I have wanted one of these since the late 70's, when I spotted one on a store shelf. I was about 10, on an allowance, short a few bucks...I got the Hawk fighter from the same show instead. I never saw another Eagle kit anywhere, other than an assembled one on display in a little toy & hobby shop in the mall.

I coveted that model until that store closed up, still hoping to find a kit, going by to "visit" it, studying details and then going home and trying to draw what I'd seen as a set of plans, the closest thing I had to having an Eagle.

Once I had internet access, I found a site detailing the restoration of one of the original 44" miniatures from the show. A bit more digging turned up a guy who made CGI models of the ships, which he put into vignettes of his own. I wasn't up for scratchbuilding one of my own, couldn't pick up a CGI model or put it on a shelf, and still didn't have an Eagle.

I finally found one at John's Models, a little shop north of town [I don't normally use real names in the Blog, but he deserves a nod for his shop; dude's got EVERYthing!]. I was originally going after the Revell 1:96 Saturn V kit.

But then I saw The Eagle.

New MPC/Fundimensions kit (1975). In box (a little sun-faded, no shrinkwrap). In bag. Instructions and decal sheet intact.

Sixty bucks. Six-zero. Ouch.

I knew it was a rare bird already, and I knew the mighty Saturn could wait a few more weeks. I took the $60 hit, then went looking on eBay to see whether I'd messed up. Nope! A new-in-box, in-bag kit (unassembled) was listed for about the same amount--but a new-in-box shrinkwrapped kit was running around $120.00! I'm afraid to assemble the thing, now. Opening the bag knocks the price down to $20 or so.

Everything's molded in white. There aren't many pieces, and the level of detail is disappointing, if typical for a mid-70's MPC kit. If you peek over at the 44" miniature you'll see an intricate space-frame forming the spine, forward and aft sections. The kit's got the trussed spine section, but only molded-in framing on the other two sections.
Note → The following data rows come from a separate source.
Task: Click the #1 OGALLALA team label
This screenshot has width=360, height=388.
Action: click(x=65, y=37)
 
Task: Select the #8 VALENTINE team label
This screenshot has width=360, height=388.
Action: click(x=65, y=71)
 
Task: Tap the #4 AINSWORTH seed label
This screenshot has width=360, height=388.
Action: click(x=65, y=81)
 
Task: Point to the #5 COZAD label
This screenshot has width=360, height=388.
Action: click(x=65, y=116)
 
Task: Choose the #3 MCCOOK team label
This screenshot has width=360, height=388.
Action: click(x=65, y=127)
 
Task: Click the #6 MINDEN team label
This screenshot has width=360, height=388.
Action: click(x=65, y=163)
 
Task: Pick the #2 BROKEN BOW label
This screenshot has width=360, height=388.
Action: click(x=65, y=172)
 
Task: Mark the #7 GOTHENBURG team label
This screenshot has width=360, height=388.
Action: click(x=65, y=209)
The remainder of the ship is somewhat better, with basic geometric shapes instead of fine detail.

There's little molding flash on any of the parts and the plastic is of good quality (not soapy), but what detail there is isn't sharply defined. It's not an impressive "hero" version of the famous Eagle, but the 10-year-old me would have loved it. He just wouldn't have had the $60 in his allowance to get this one, either.
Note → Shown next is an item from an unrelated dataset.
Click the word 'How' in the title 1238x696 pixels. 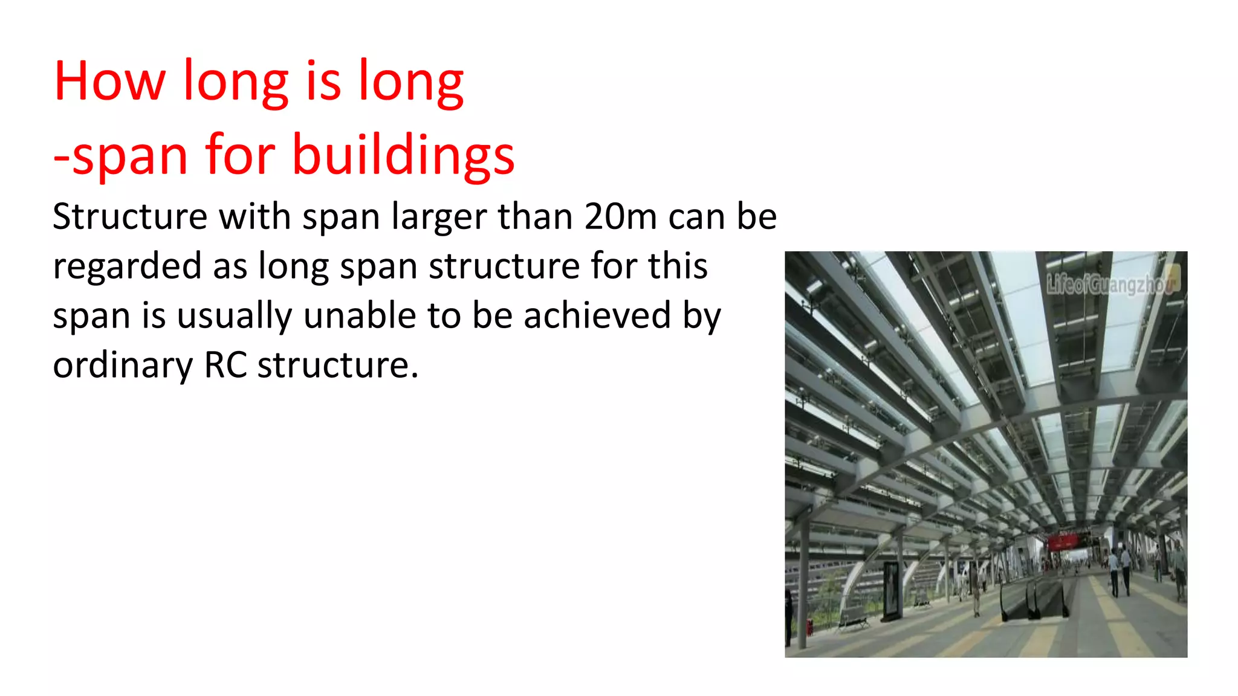pyautogui.click(x=109, y=81)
This one's staying on my shelf, in its expensive bag.

2 comments:

  1. As a huge Eagle fan, I sincerely hope that you will look for and be able to locate, one of the "Product Enterprise" Eagles on sale for a decent price somewhere. They are the same length as the MPC/Airfix model, but that's about all they have in common.
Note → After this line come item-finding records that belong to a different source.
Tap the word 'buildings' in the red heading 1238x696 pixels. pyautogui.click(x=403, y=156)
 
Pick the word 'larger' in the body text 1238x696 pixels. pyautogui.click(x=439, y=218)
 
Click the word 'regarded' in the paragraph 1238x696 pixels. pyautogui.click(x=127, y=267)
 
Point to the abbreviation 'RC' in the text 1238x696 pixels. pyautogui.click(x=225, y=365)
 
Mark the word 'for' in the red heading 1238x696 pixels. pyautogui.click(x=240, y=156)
    When they were first released in 2003 they went for about $70.00 (U.S.) which might seem a bit dear, but considering they were pre-assembled, pre-painted, very accurately proportioned and detailed and damn near perfect, they were all well worth the price.

    They were released in several different flavors; transporter pod, winch equipped ( featured in "Breakaway" ), with medical/rescue livery ( featured in "Earthbound", "Collision Course", "Missing Link", "Space Brain", and a lot of publicity photos ) and most surprisingly the "V.I.P." pod ( orange sided... seen on-screen for a grand total of 10-20 seconds in "Breakaway" ).

    P.E. then outdid themselves by offering a more expensive limited edition gift set which included, not only the laboratory pod and spine booster pack ( as seen in "The Metamorph" ), but an in-scale moonbuggy and laser tank ( seen in "The Infernal Machine" ). Most of these variants are well worth getting ( although I passed on the "V.I.P." version, as it's simply the transporter with new paint job on the pod, as is the rescue version ).

    I'm telling you; get one of these "Product Enterprise" replicas, and you will probably never feel the urge to assemble that old MPC kit again. Just do what I did, and keep that old kit in the box as a collector's item!